Bilim adamları depremi, yerkabuğunda meydana gelen ve beklenmedik zamanlarda ortaya çıkan enerji sıkışması sonucunda oluşan sismik dalgalanmalar şeklinde tarif ediyorlar. Deprem Bölgeleri Haritası’na göre, yurdumuzun %92’sinin deprem bölgeleri içerisinde olduğu, nüfusumuzun %95’inin deprem tehlikesi altında yaşadığı ve ayrıca büyük sanayi merkezlerinin %98’i ve barajlarımızın %93’ünün deprem bölgesinde bulunduğu bilinmektedir.
İşte bu depremlerden en etkililerinden birini de Tosya’mız yaşamıştır. 1943 Depremi 26 Kasım günü yerel saat ile 00.20’de meydana gelmiştir. 4000 can kaybına yol açan ve 7.2 büyüklüğünde çok hasarlı ve ölümcül bir deprem olmuştur. Ağırlığı ile ilgili destanlar yazıldı, hiç unutulmadı. Çoğumuzun büyükleri burada yaşamlarını yitirdiler. Kara bir tarih oldu Tosya için. Kuzey Anadolu Fay hattı üzerinde bulunması nedeniyle de her daim risk bölgesi olarak bu durum tehlikeli varlığını sürdürmektedir.

(Bir koleksiyondan alınan veriler)
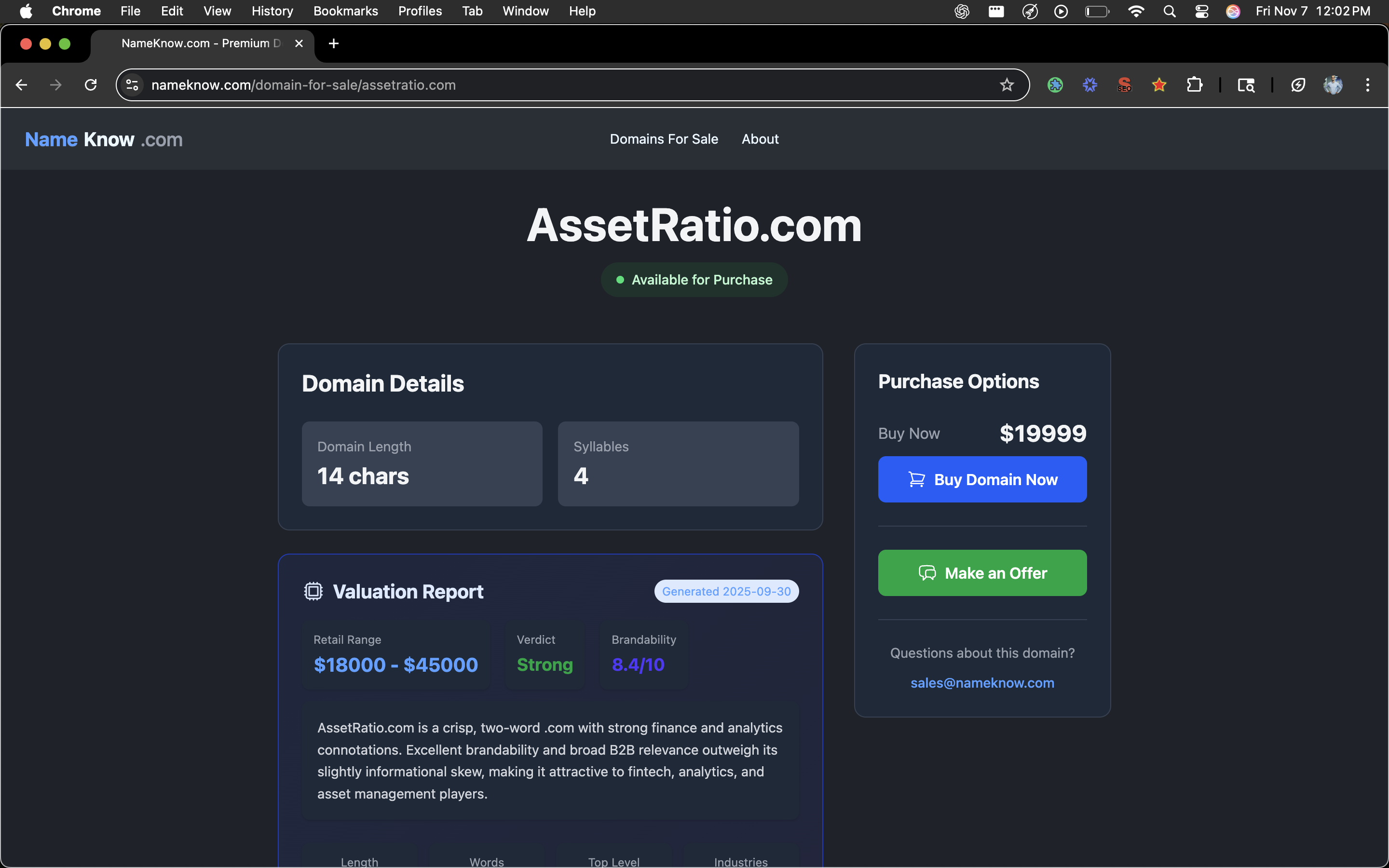Open the SEO extension icon in the toolbar
This screenshot has width=1389, height=868.
click(1124, 84)
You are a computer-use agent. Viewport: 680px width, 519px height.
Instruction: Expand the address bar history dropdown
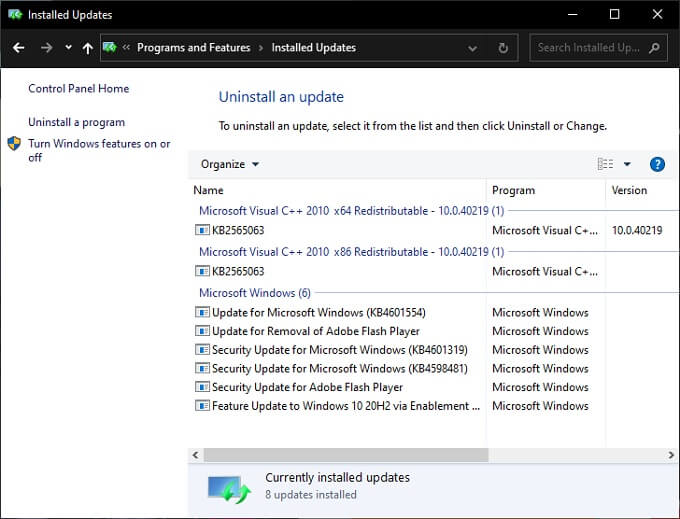pos(473,47)
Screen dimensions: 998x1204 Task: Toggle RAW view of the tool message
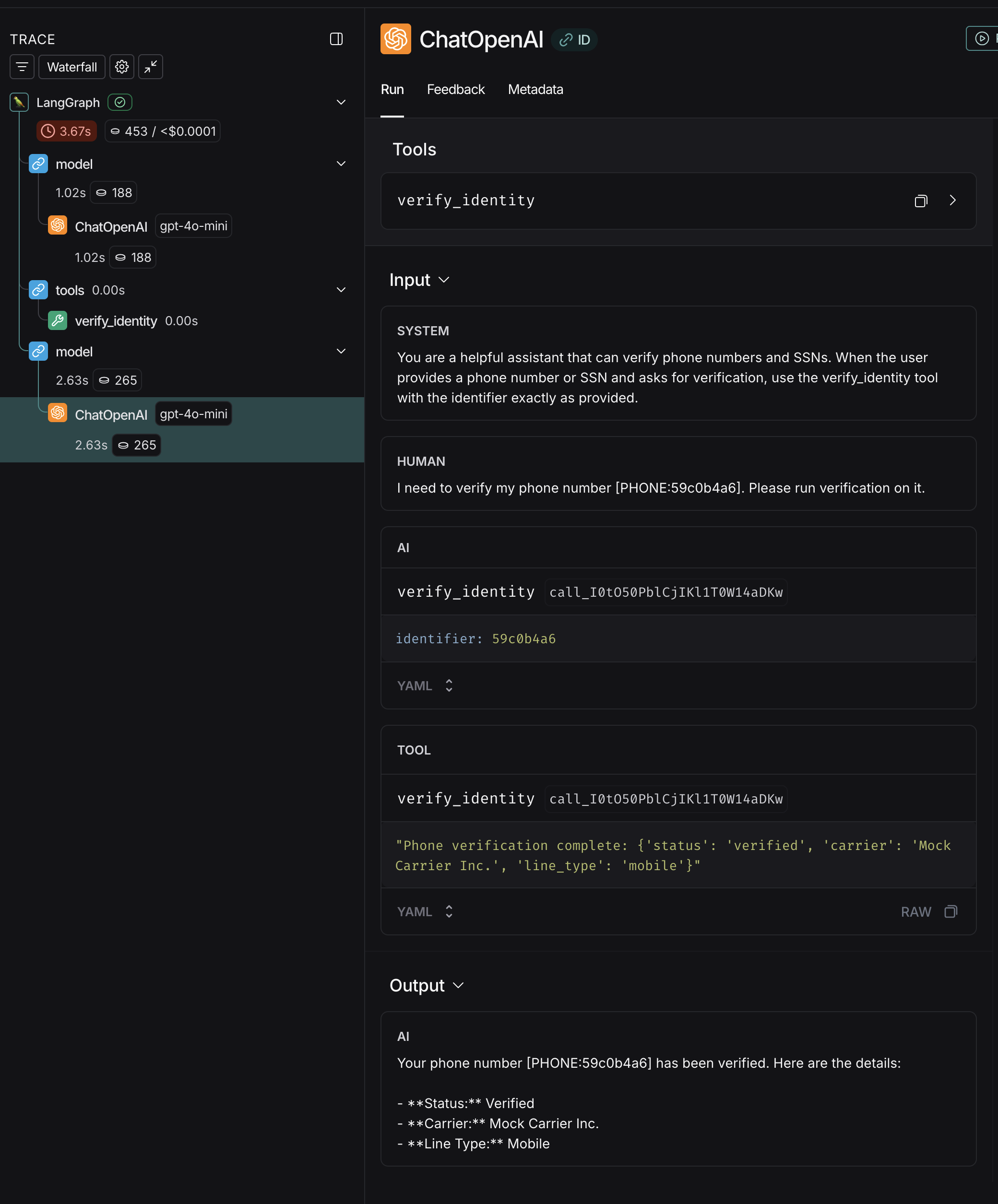click(915, 911)
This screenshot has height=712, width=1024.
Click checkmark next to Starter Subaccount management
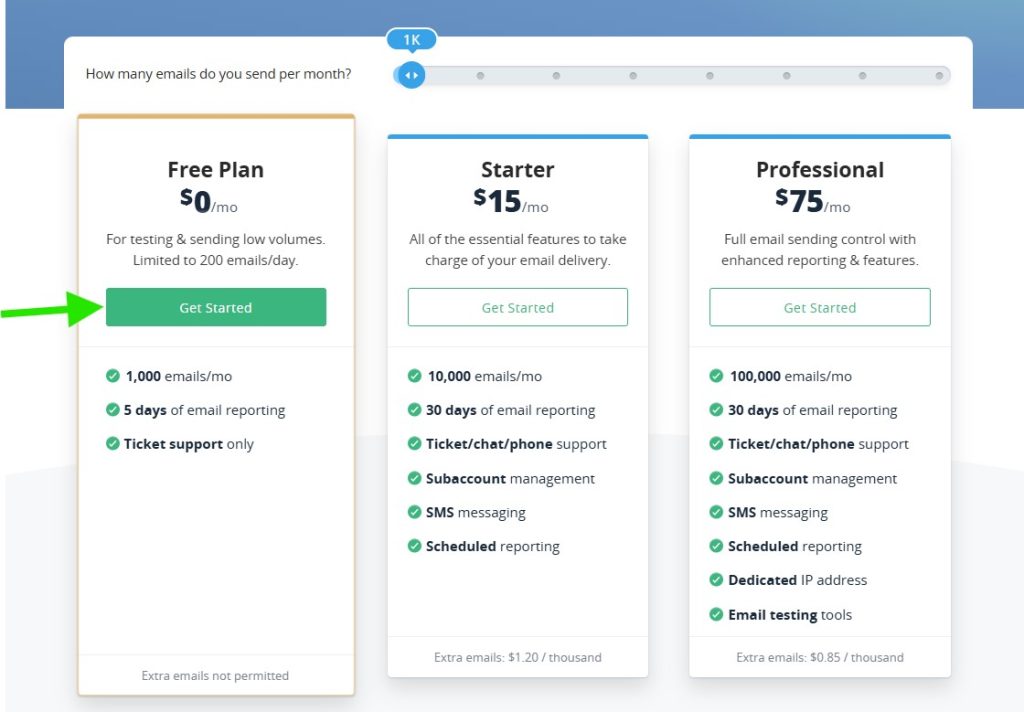(414, 478)
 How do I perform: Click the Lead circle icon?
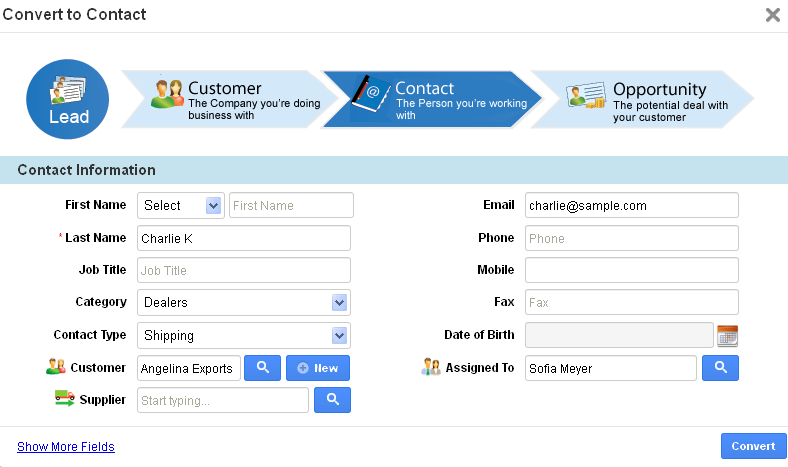67,99
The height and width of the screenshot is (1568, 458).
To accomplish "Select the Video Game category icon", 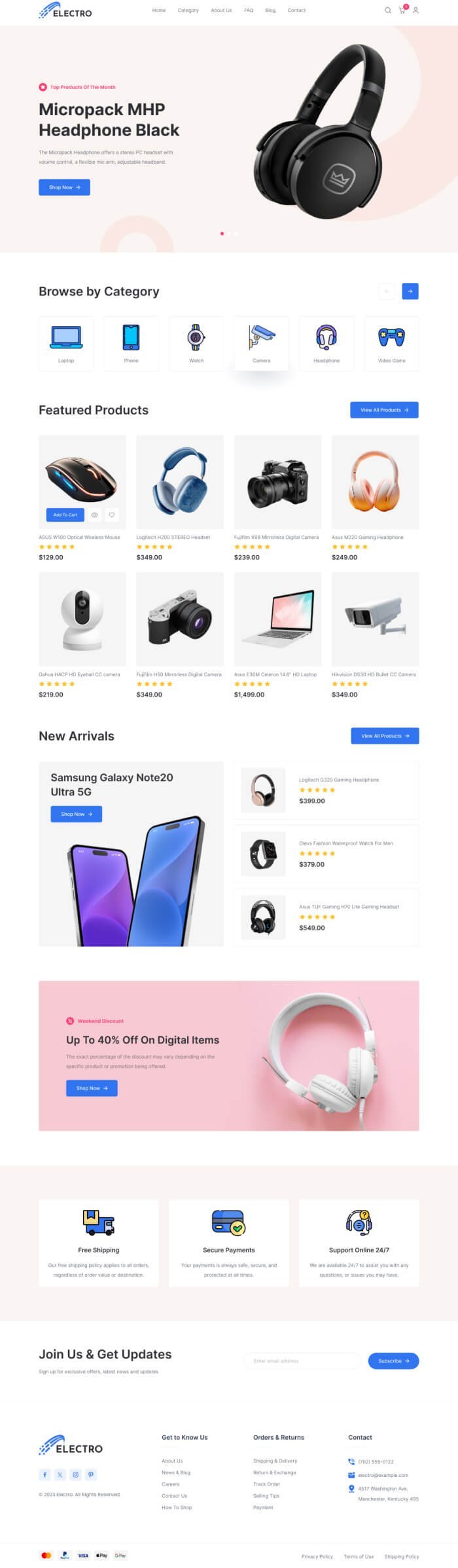I will coord(391,337).
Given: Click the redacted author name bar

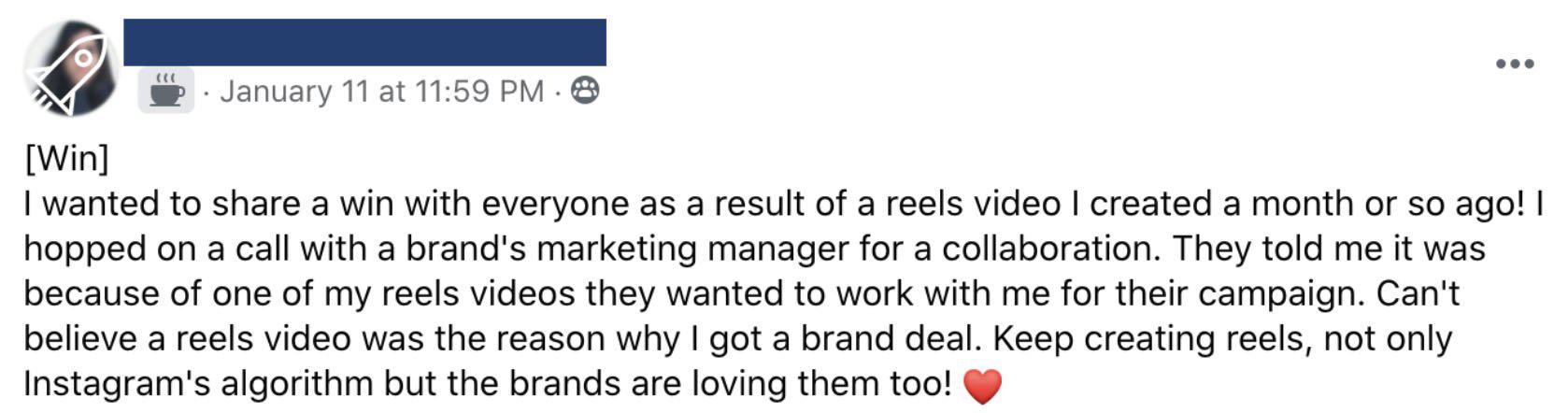Looking at the screenshot, I should click(x=364, y=42).
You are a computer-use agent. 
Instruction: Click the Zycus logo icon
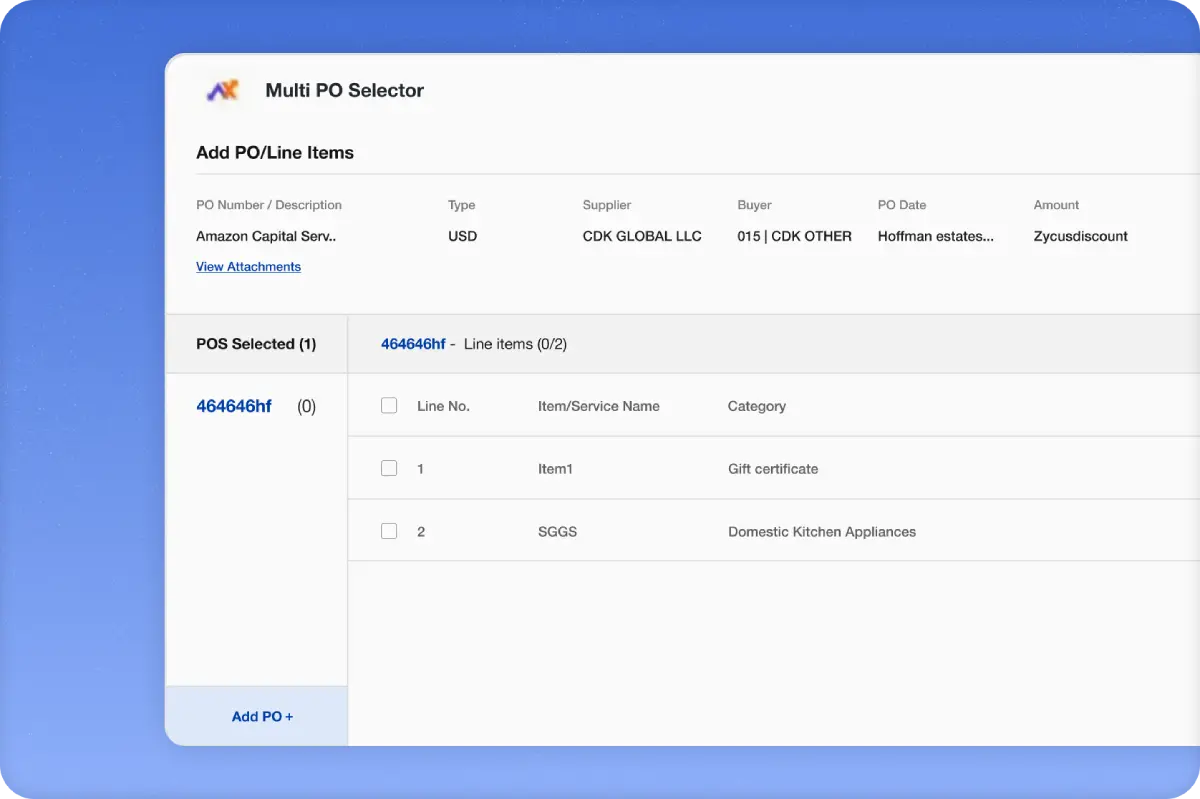click(x=223, y=90)
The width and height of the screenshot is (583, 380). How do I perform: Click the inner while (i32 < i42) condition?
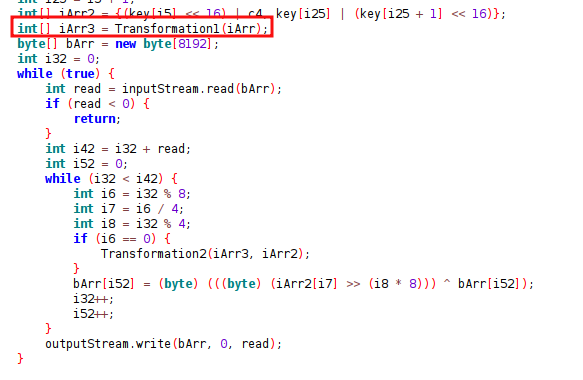tap(126, 179)
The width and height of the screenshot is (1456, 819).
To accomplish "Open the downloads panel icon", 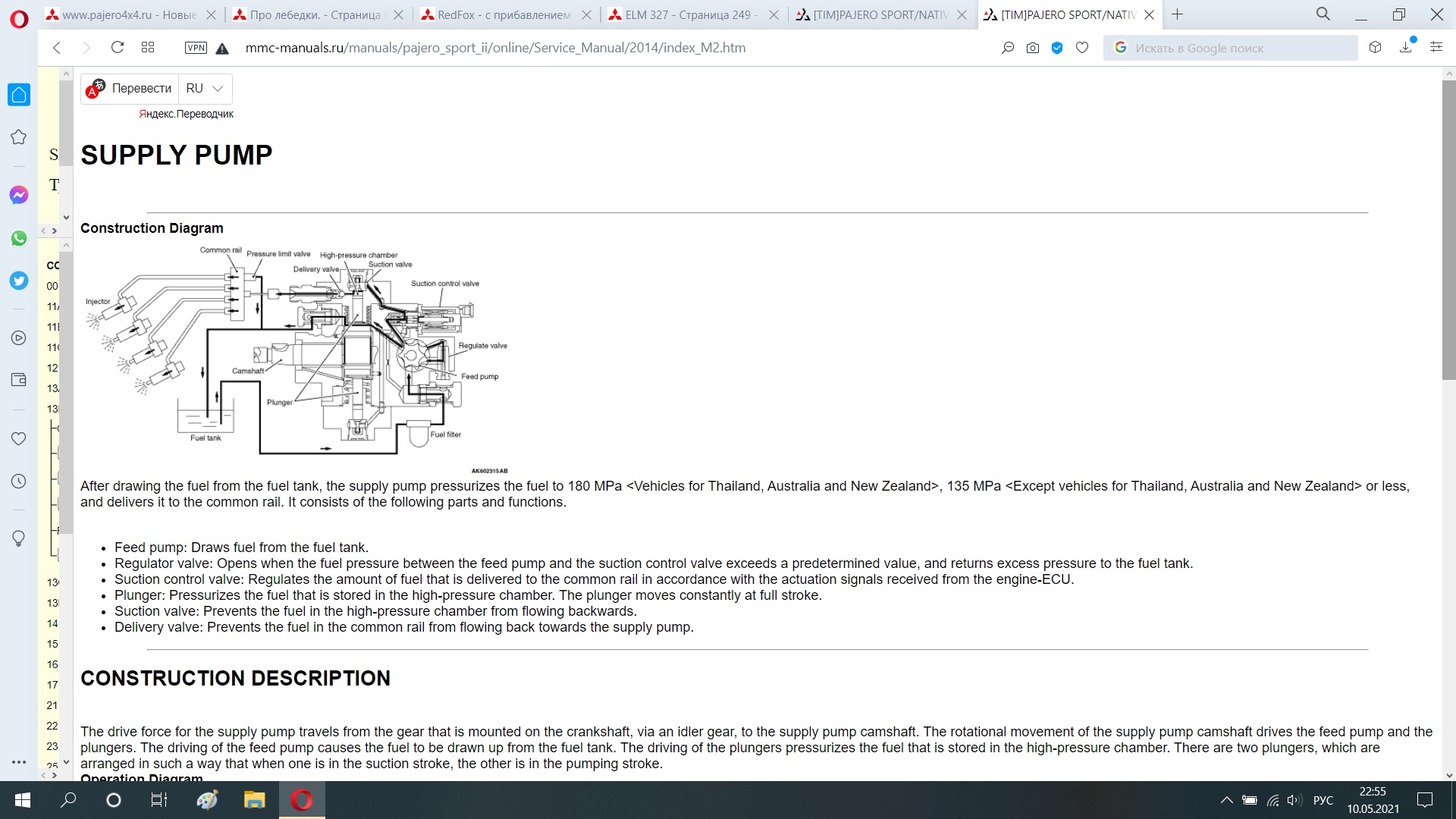I will click(x=1406, y=48).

> Yapılacak Görev:
Lütfen 1943 Tosya depremini anlatan metne, son cümlesinden sonra kaldığı yerden devam edin.

> Alıştırma Yanıtı:
Hayatta tıpkı böyle değil midir? Çok türlü depremler yaşarız. Aslında buradan yola çıkarak bir sonuç bulmalı. Her türlü doğal afette olduğu gibi bundan da insanın ders alması gerekir. Hayatın bir anlık olduğu bilinmeli. İllaki iyi insan olmak için kendimize çeki düzen vermeliyiz. Boş davaların boş adamları gibi yaşayıp boş boş bu âlemden çekip gitmemek için bunun farkında olmalıyız…
Gerek yurdumuzungerekse Tosya’mızınen etkin deprem kuşağı üzerinde olması dikkate değerdir. Afet başa gelmeden alınmalı tedbirler. Depremle alışık olarak büyük kayıplar yaşamaya hazırlıklı olmak yerine, depreme karşı teknik, bilimsel, sağlık, bireysel her sahada tedbirli olmak gerekmiyor mu? Yıllardan beri Tosya da inşaatlar mantar gibi bitiyor. Git gide inşaat teknikleri de gelişiyor. Böylesi bir deprem bölgesinde olan Tosya için belli bir katın üzerinde yapılaşmaya izin verilmemelidir. Bence bu sınırın aşıldığı binalar mevcuttur. Depreme dayanıklı olmayan birçok binanın varlığını da en iyi o binaların içinde oturanlar bilirler. Her ne kadar yeni teknikle yapılan binalar dış görünüş itibariyle göze hitap etseler de bunların depreme dayanıklılığı nasıldır bunlar sorgulanmalıdır. Dikey binalar yerine yatay olanlar tercih edilmeli. Zemin olarak yumuşak zeminlerden uzak durulmalıdır.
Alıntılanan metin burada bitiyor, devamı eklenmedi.